Gao Peng, Wang Na, Lu Yang, Liu Jinming, Hou Rui, Du Xinyue, Hao Yingying
College of Information and Electrical Engineering, Heilongjiang Bayi Agricultural University, Daqing 163319, China.
Anal Methods. 2025 Aug 21;17(33):6672-6683. doi: 10.1039/d5ay00848d.
To achieve the non-destructive identification of millet origin, near-infrared spectroscopy was used to collect the raw spectral data of the millet. Considering the issues of high-dimensional redundancy and spectral peak overlap in near-infrared spectral data, feature wavelengths were selected using the Competitive Adaptive Reweighted Sampling (CARS) algorithm, the Uninformative Variable Elimination (UVE) algorithm, and the Whale Optimization Algorithm (WOA), resulting in 26, 158, and 123 feature wavelengths, respectively. To further improve feature extraction effectiveness, strategies such as chaotic mapping were integrated into the Whale Optimization Algorithm (IWOA), reducing the selected feature wavelengths from 123 to 27 variables. Meanwhile, to improve model accuracy, the Crown Pig Optimization (CPO) algorithm was combined with the Least Squares Support Vector Machine (LSSVM) to construct the CPO-LSSVM model for millet origin identification. Experimental results showed that, after wavelength selection, both the LSSVM model and the CPO-LSSVM model exhibited better identification performance than the full-spectrum models. Among them, the model based on the IWOA feature wavelength selection combined with CPO-LSSVM exhibited the best performance, achieving an accuracy of 99.03%, with precision, recall, and 1 score all reaching 99.20%; compared with the full-spectrum LSSVM model, these metrics improved by 21.67%, 19.86%, 21.88%, and 20.87%, respectively. In addition, the effectiveness of the proposed IWOA feature wavelength selection method and CPO-LSSVM model was validated on public datasets. The research results demonstrate that the IWOA algorithm, while selecting an effective number of wavelengths, also improves the model's performance.
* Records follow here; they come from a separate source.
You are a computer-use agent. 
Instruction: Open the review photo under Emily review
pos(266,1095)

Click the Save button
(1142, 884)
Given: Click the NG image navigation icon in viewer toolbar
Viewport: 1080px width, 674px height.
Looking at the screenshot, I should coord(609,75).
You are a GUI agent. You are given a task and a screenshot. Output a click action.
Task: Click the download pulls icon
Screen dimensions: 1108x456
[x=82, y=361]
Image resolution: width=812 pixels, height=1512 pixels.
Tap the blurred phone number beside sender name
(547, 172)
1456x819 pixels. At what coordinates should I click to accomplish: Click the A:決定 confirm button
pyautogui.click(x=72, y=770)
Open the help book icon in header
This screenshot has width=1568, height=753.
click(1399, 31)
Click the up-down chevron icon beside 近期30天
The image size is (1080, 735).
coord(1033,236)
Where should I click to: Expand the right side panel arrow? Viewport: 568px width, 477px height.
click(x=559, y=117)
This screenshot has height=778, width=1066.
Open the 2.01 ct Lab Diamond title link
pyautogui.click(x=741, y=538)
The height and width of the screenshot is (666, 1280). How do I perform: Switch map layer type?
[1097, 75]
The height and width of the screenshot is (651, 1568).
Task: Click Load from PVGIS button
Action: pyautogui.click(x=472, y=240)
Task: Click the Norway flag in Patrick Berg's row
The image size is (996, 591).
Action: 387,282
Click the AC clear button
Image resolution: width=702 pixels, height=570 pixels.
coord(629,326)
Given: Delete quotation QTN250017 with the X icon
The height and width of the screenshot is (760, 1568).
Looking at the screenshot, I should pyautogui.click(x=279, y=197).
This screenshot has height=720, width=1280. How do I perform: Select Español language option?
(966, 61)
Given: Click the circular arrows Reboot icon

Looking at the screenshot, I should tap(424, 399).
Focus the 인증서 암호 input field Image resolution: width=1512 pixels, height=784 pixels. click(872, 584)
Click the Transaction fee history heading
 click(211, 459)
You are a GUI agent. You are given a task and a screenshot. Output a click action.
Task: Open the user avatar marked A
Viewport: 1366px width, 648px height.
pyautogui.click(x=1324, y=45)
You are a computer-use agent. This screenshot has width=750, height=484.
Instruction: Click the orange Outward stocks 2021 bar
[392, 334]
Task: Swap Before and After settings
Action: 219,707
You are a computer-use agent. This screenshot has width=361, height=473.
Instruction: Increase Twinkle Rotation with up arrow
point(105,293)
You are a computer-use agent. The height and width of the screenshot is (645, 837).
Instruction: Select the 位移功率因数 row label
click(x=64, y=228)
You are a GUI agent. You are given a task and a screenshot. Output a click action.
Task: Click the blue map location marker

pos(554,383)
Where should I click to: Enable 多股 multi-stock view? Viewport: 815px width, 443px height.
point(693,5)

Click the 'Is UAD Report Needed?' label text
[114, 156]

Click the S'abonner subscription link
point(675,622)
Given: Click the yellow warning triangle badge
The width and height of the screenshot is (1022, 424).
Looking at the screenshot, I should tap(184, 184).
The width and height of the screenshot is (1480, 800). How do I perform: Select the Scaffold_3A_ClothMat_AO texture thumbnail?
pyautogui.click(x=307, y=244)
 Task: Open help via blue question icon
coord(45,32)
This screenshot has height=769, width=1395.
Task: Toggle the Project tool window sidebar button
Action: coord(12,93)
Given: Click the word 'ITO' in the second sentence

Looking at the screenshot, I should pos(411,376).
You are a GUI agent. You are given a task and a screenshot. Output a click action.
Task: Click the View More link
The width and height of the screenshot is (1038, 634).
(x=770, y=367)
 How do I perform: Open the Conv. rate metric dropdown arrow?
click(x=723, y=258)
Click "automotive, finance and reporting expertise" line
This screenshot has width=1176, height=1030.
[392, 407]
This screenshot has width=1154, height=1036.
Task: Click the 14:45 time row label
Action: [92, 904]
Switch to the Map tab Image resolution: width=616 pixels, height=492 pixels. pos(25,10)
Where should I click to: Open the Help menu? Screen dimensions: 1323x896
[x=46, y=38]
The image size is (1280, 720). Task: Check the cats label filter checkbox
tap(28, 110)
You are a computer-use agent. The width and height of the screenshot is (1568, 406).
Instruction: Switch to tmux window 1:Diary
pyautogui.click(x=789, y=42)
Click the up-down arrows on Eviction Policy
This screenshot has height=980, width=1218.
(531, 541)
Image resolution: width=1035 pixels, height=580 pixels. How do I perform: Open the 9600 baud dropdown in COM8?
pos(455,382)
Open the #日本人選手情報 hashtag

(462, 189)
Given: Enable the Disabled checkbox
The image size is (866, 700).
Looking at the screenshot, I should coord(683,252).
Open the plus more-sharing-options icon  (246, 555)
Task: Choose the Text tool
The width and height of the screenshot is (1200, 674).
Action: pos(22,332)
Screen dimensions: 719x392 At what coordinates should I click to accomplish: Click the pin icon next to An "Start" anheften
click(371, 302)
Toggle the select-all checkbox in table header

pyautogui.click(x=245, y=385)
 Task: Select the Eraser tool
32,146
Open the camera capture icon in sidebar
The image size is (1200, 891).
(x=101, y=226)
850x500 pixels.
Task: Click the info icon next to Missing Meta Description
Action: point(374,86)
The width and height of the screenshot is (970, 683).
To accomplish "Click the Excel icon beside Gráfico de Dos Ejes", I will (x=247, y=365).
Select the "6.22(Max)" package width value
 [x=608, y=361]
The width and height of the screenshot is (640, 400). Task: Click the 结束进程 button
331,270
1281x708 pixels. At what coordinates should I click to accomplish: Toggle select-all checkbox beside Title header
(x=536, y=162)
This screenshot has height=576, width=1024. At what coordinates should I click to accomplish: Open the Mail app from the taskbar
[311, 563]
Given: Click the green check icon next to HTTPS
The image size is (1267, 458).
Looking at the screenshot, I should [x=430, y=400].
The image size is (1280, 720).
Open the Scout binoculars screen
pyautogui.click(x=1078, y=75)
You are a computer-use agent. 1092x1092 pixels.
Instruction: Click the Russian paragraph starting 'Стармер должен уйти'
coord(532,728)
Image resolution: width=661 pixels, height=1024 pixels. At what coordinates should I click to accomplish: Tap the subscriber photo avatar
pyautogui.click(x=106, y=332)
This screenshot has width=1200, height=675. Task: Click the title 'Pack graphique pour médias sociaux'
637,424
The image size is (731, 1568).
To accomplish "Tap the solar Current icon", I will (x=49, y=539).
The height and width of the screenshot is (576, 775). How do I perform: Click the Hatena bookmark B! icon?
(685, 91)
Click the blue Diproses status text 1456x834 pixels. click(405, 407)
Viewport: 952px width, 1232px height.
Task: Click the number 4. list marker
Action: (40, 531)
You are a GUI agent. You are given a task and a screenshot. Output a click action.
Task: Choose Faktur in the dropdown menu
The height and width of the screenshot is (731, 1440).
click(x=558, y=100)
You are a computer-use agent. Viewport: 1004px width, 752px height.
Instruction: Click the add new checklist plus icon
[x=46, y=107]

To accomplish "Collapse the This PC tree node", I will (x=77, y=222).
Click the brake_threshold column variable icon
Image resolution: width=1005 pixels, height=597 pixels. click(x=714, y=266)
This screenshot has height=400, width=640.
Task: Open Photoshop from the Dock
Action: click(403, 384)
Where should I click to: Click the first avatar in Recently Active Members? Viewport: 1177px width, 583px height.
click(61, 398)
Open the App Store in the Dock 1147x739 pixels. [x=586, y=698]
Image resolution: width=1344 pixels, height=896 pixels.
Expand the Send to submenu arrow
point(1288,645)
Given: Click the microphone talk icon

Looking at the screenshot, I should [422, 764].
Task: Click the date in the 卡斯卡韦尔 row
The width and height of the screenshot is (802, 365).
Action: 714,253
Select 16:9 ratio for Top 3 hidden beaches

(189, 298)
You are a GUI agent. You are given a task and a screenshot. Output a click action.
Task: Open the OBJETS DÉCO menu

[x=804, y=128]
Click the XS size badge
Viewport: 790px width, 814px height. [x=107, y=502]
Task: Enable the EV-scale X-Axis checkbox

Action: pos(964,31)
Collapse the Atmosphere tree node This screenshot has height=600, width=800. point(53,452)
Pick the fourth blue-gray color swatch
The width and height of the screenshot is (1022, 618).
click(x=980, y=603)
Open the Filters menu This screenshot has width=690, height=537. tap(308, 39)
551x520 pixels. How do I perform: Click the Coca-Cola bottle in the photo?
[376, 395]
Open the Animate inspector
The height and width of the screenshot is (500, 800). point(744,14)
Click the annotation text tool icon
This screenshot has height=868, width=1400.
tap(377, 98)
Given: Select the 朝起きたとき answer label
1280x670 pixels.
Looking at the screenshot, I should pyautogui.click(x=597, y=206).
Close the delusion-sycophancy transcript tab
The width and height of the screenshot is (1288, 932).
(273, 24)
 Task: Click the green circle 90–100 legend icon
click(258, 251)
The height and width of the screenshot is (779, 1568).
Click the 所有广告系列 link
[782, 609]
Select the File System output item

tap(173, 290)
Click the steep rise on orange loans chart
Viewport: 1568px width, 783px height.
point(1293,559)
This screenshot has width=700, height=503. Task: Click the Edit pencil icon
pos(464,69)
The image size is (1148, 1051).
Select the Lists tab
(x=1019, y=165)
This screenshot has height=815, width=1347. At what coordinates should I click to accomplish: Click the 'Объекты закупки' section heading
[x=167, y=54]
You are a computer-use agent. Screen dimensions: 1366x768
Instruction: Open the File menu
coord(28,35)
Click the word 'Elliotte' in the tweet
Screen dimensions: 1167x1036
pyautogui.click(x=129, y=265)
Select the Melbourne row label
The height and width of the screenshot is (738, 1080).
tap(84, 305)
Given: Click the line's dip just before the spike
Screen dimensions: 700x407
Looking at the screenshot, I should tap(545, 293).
The CPO-LSSVM model can rapidly and accurately identify the origin information of millet, achieving precise traceability of the millet's provenance while simultaneously providing a new reference for the origin identification of other agricultural products.
为实现对谷子产地的无损识别,采用近红外光谱法采集谷子的原始光谱数据。考虑到近红外光谱数据存在高维冗余和光谱峰重叠等问题,利用竞争性自适应重加权采样(CARS)算法、无信息变量消除(UVE)算法和鲸鱼优化算法(WOA)进行特征波长选择,分别得到26个、158个和123个特征波长。为进一步提高特征提取效果,将混沌映射等策略融入鲸鱼优化算法(IWOA),使所选特征波长从123个减少到27个变量。同时,为提高模型精度,将皇冠猪优化(CPO)算法与最小二乘支持向量机(LSSVM)相结合,构建用于谷子产地识别的CPO-LSSVM模型。实验结果表明,经过波长选择后,LSSVM模型和CPO-LSSVM模型的识别性能均优于全光谱模型。其中,基于IWOA特征波长选择结合CPO-LSSVM的模型表现最佳,准确率达到99.03%,精确率、召回率和F1分数均达到99.20%;与全光谱LSSVM模型相比,这些指标分别提高了21.67%、19.86%、21.88%和20.87%。此外,所提出的IWOA特征波长选择方法和CPO-LSSVM模型在公共数据集上得到了有效性验证。研究结果表明,IWOA算法在选择有效波长数量的同时,也提升了模型性能。CPO-LSSVM模型能够快速、准确地识别谷子的产地信息,实现谷子溯源的精准化,同时为其他农产品产地识别提供了新的参考。